→ **Verilen Alıştırma A**:
Kayıtların en başından başlayıp "point(268,74)" ifadesini içeren satırla biten bölümü, iki uç da dahil olmak üzere ve boş satırları atlayarak numaralı bir liste halinde yazar mısınız? Resimleri cevaba katmayın.

→ **Kaynak**:
——

Bilgi güvenliği uzmanı Adil Burak Sadıç, yolcu uçaklarının Wi-fi üzerinden siber saldırıya uğrayabileceği endişesinin gerçek olduğunu belirtti. Sadıç ayrıca, Türkiye’nin alarm veren güvenlik uzmanı açığını kapatması gerektiği ifade etti.
PwC Türkiye Bilgi Güvenliği ve Siber Güvenlik Hizmetleri Lideri Burak Sadıç ile Girne Amerikan Üniversitesi’nde düzenlenen CypSec 2015 güvenlik konferansı için bir araya geldik. Sadıç ile Türkiye genelinde yaşanan elektrik kesintisinden devlet ve özel sektördeki güvenlik uzmanı açığına ve son günlerde sıkça konuşulan biri olan yolcu uçağı hack’leme konusunu ele aldık.
DijitalX’e konuşan Sadıç, yolcu uçaklarının siber saldırıya uğrama riski olduğunu belirterek Türk bir uzman olarak bu konuda merakımı giderirken, Türkiye’nin güvenlik alanındaki açıklarını sıraladı. Tam zamanlı güvenlik çalışanı 500 civarında olan Türkiye, uluslararası saldırılara açık durumda. Bu yüzden siber güvenlikle bağlantılı olmayan bölümlerden mezun olan binlerce kişi kendilerine yeni bir alan seçmeyi düşünebilir.
Türkiye’de siber güvenlik alanındaki gözlemlediğiniz gelişmeler nedir?

——

→ **Veri Kümesi Kayıtları**:
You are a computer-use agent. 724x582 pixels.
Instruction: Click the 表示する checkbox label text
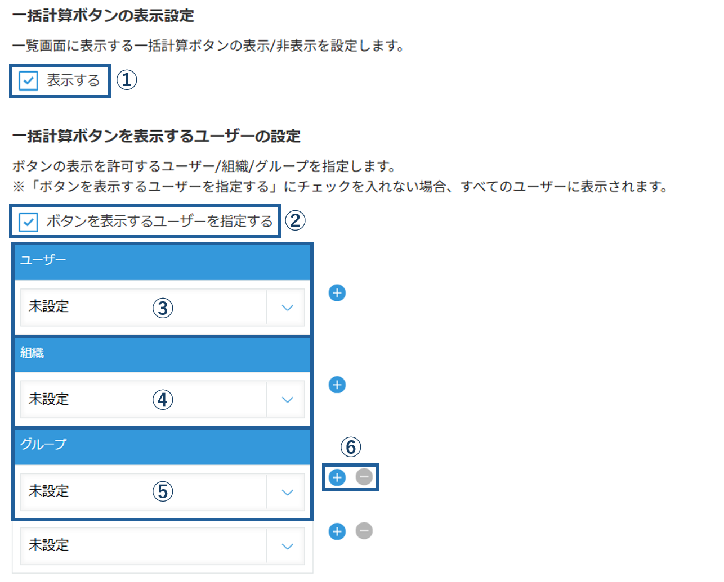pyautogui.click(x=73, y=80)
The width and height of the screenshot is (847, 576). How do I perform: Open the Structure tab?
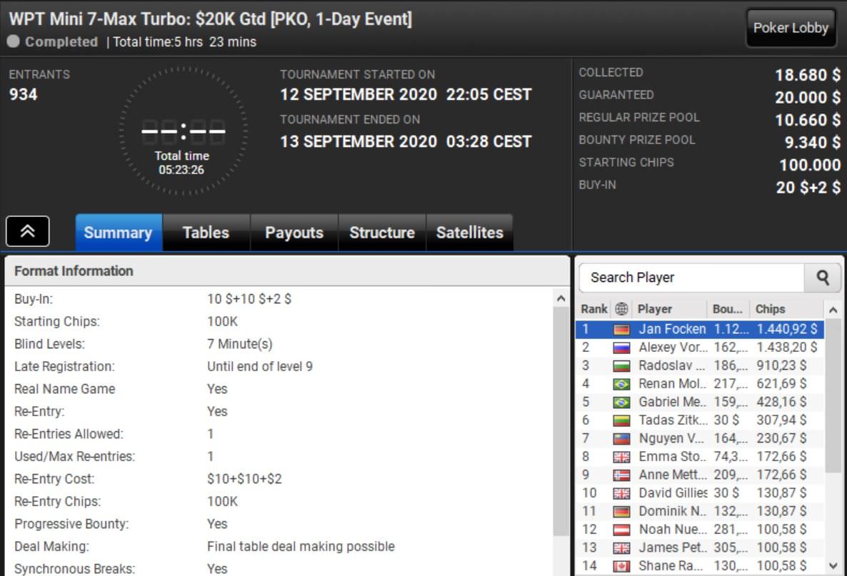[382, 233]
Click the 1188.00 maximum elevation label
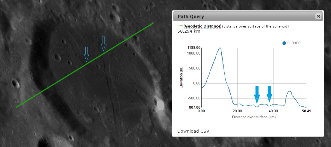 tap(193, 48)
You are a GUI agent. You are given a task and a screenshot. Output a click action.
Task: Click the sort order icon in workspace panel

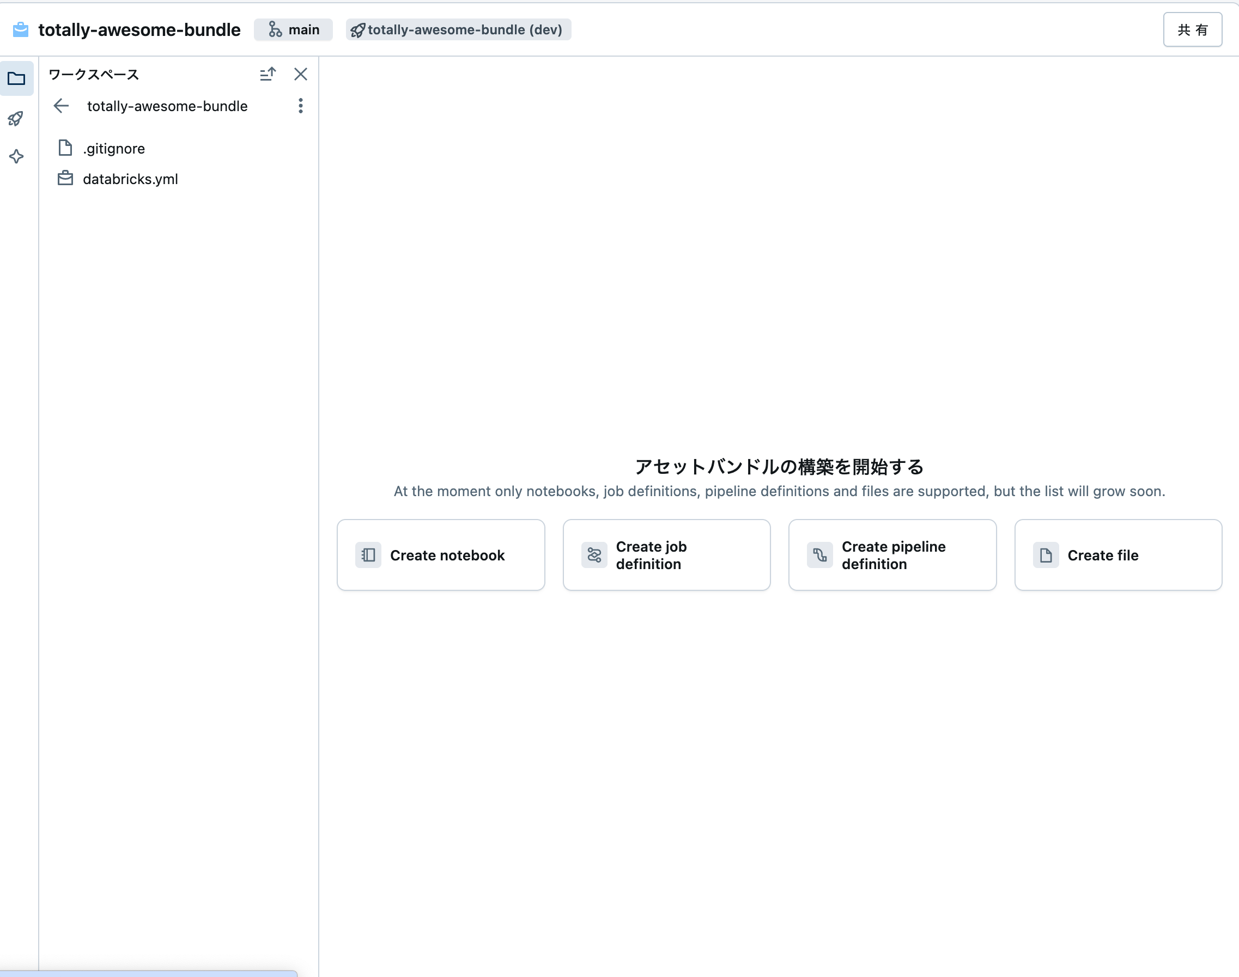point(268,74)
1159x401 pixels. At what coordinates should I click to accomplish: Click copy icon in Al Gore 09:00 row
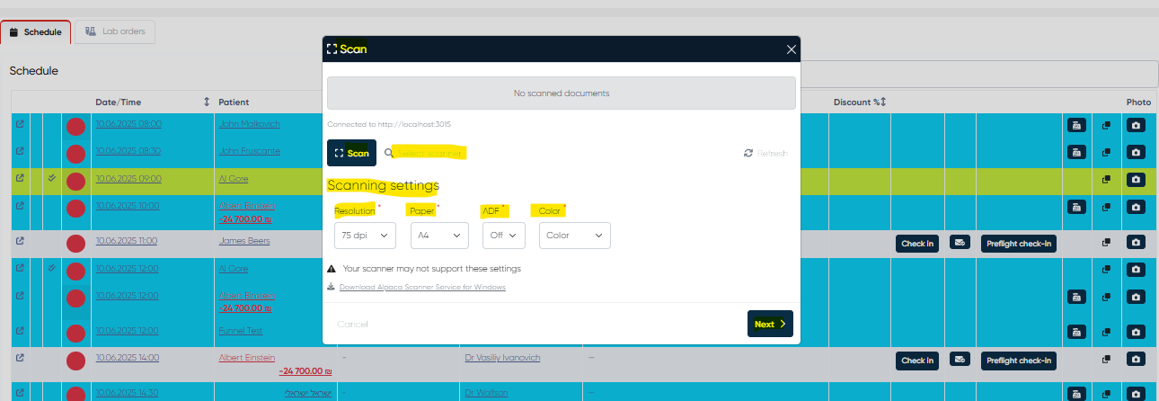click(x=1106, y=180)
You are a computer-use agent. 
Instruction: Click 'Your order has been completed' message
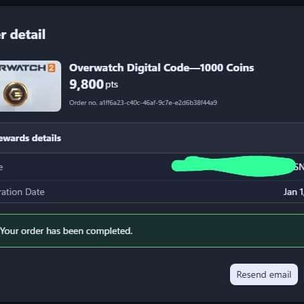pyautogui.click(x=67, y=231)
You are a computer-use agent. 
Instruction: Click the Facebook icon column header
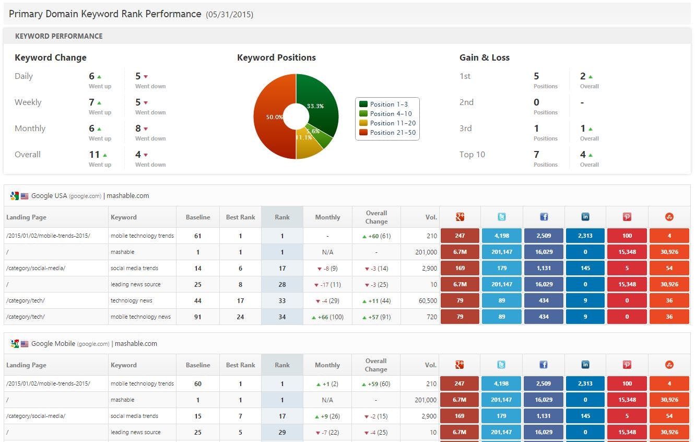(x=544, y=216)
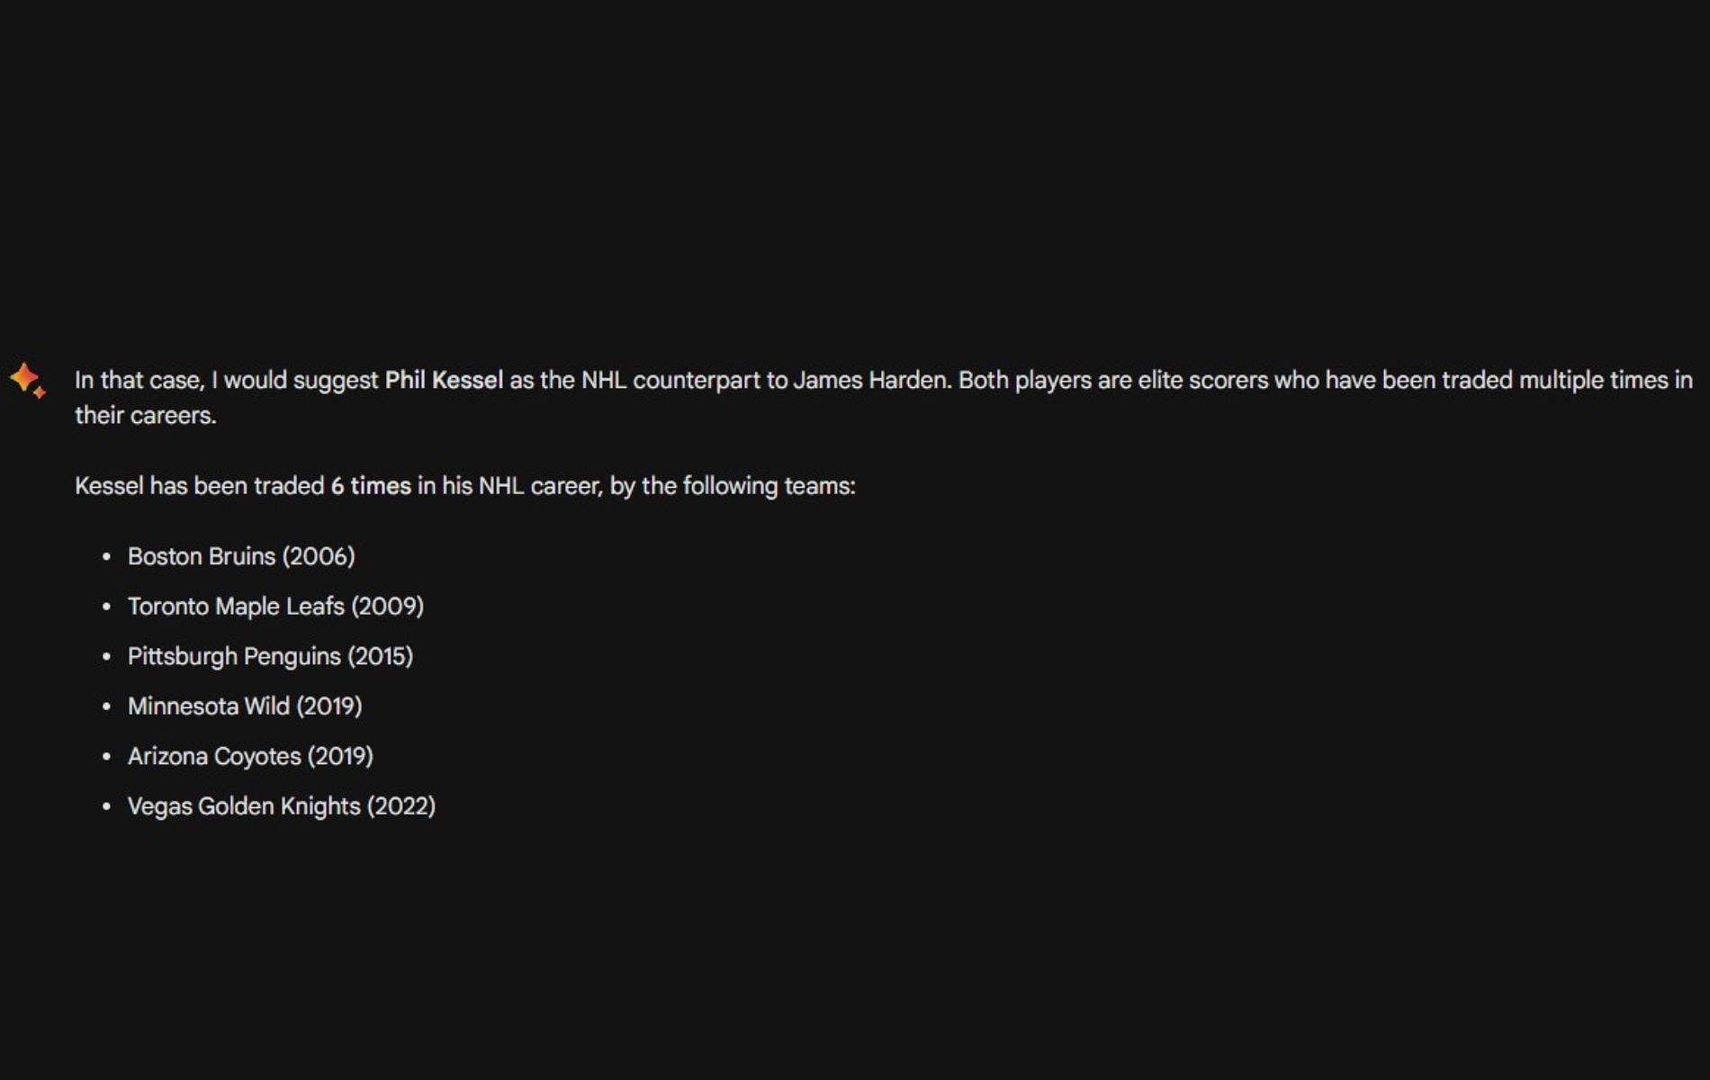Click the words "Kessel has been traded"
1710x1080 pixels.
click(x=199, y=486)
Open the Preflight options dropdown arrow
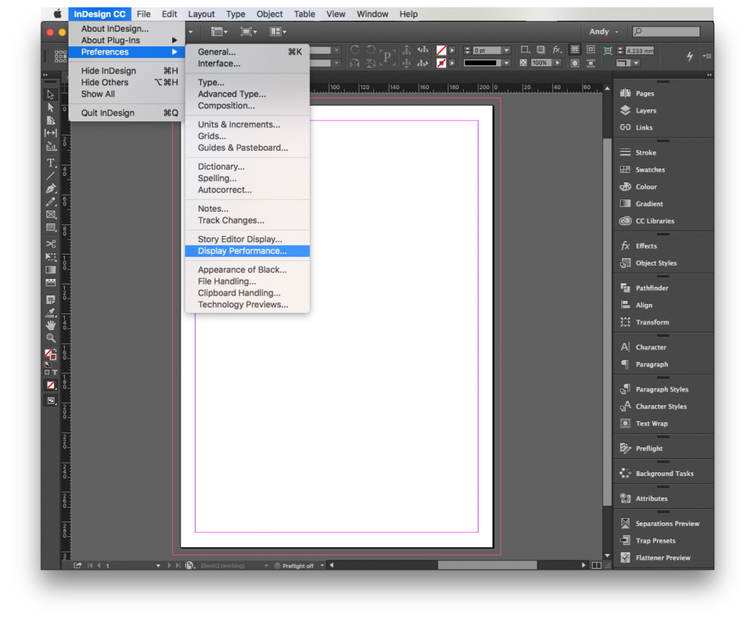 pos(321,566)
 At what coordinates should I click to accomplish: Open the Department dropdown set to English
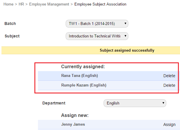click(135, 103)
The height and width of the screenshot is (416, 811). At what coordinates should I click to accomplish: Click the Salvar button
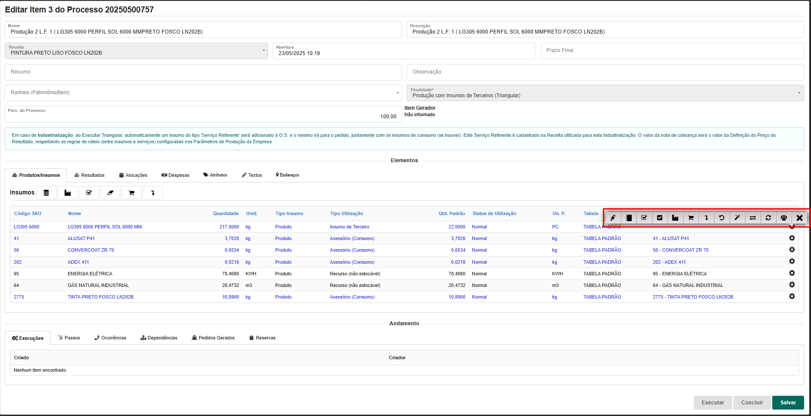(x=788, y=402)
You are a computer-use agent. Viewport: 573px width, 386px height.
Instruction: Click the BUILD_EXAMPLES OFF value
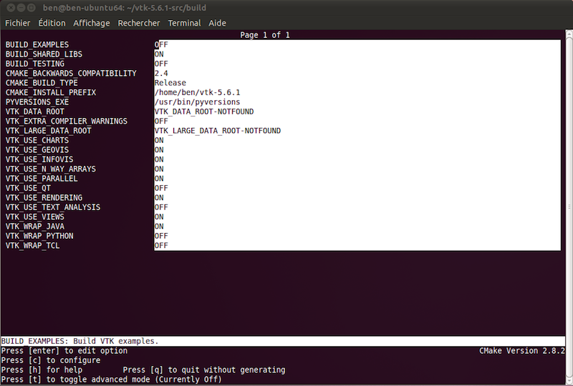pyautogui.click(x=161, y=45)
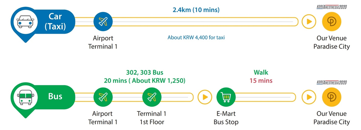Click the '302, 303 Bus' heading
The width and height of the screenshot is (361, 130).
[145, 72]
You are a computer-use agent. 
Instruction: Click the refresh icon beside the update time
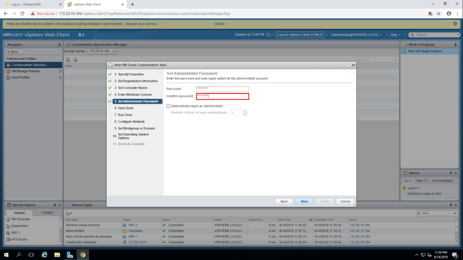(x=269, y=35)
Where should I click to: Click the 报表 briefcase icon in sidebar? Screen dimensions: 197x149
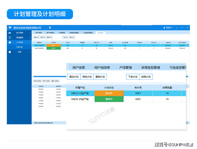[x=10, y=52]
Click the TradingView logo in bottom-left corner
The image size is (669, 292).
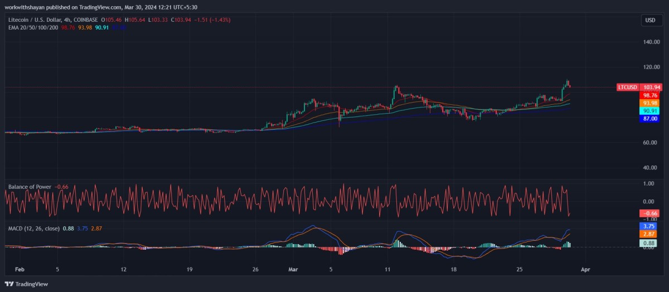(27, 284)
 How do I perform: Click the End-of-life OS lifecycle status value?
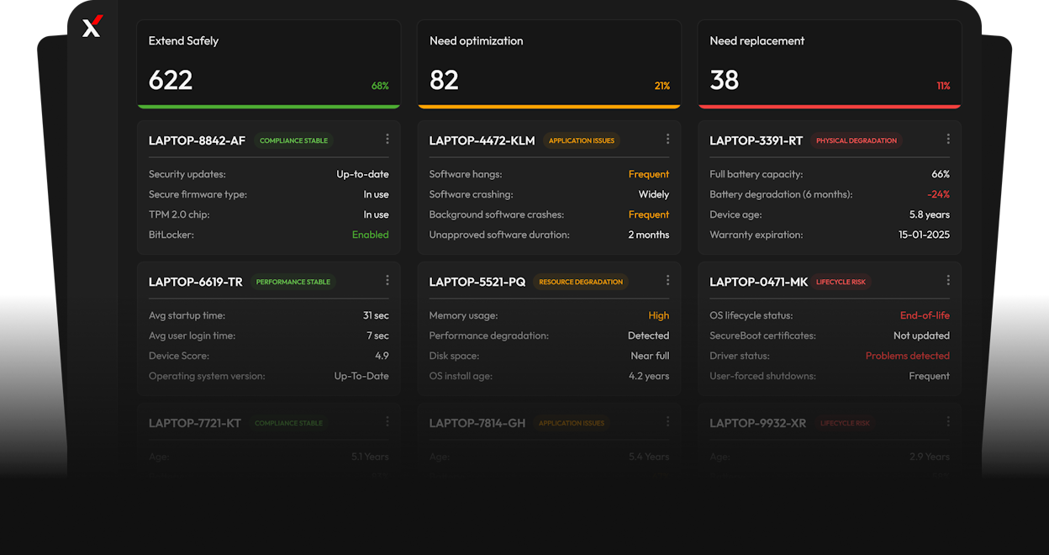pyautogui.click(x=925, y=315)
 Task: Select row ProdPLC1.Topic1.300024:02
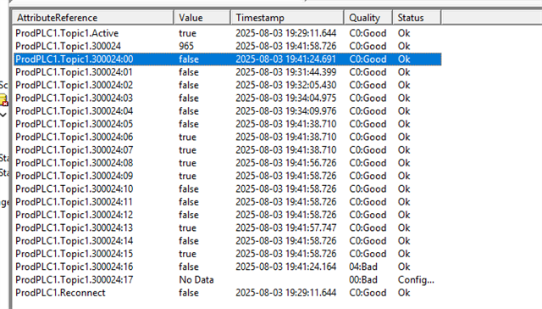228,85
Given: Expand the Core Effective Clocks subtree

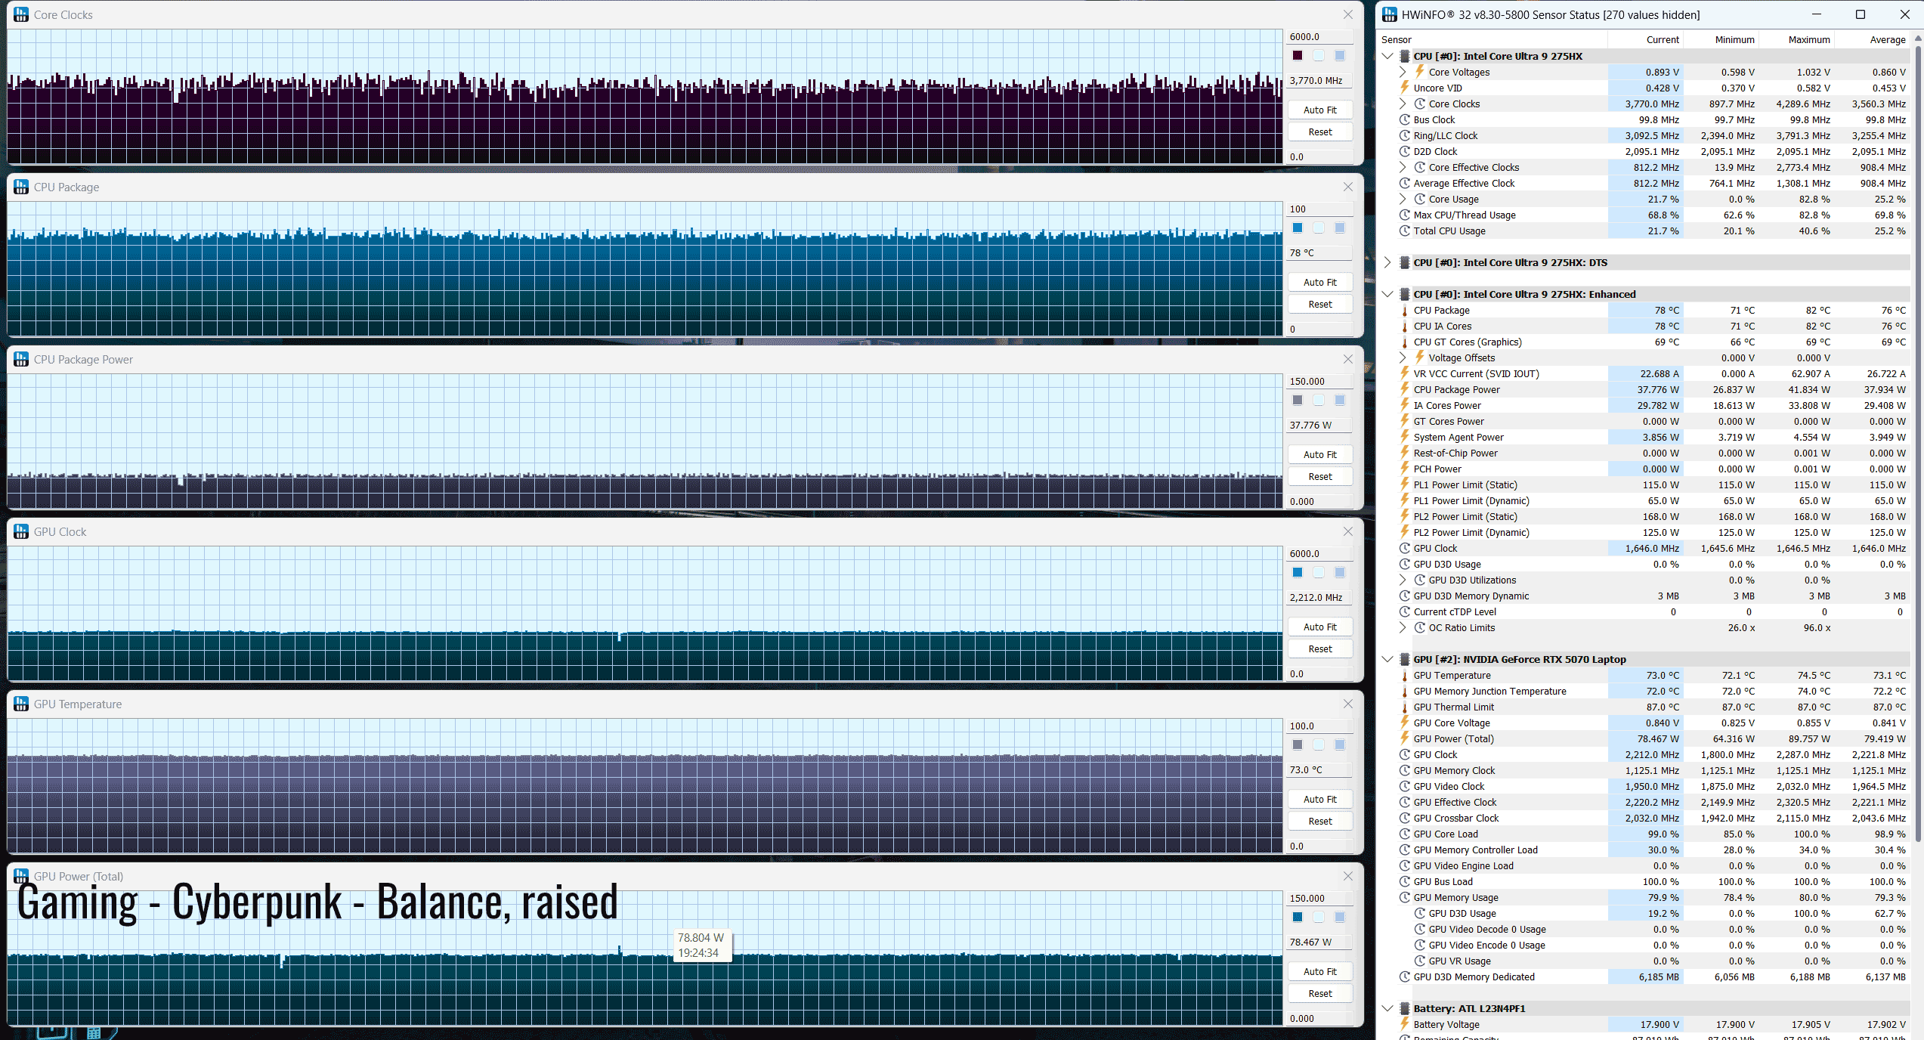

——

→ **Verilen Alıştırma B**:
Siber güvenlik metnine göre:
(i) CypSec 2015 güvenlik konferansı nerede düzenlendi?
(ii) Türkiye'de tam zamanlı güvenlik çalışanı sayısı ne kadar?
(iii) Burak Sadıç PwC Türkiye'de hangi görevde?

→ **Görev Çözümü A**:
1. You are a computer-use agent. 724x582 pixels.
2. Instruction: Click the 表示する checkbox label text
3. pyautogui.click(x=73, y=80)
4. The width and height of the screenshot is (847, 576). How do I perform: Open the Structure tab?
5. [382, 233]
6. Click the 1188.00 maximum elevation label
7.  tap(193, 48)
8. You are a GUI agent. You are given a task and a screenshot. Output a click action.
9. Task: Click the sort order icon in workspace panel
10. point(268,74)

→ **Görev Çözümü B**:
(i) Girne Amerikan Üniversitesi'nde.
(ii) 500 civarında.
(iii) Bilgi Güvenliği ve Siber Güvenlik Hizmetleri Lideri.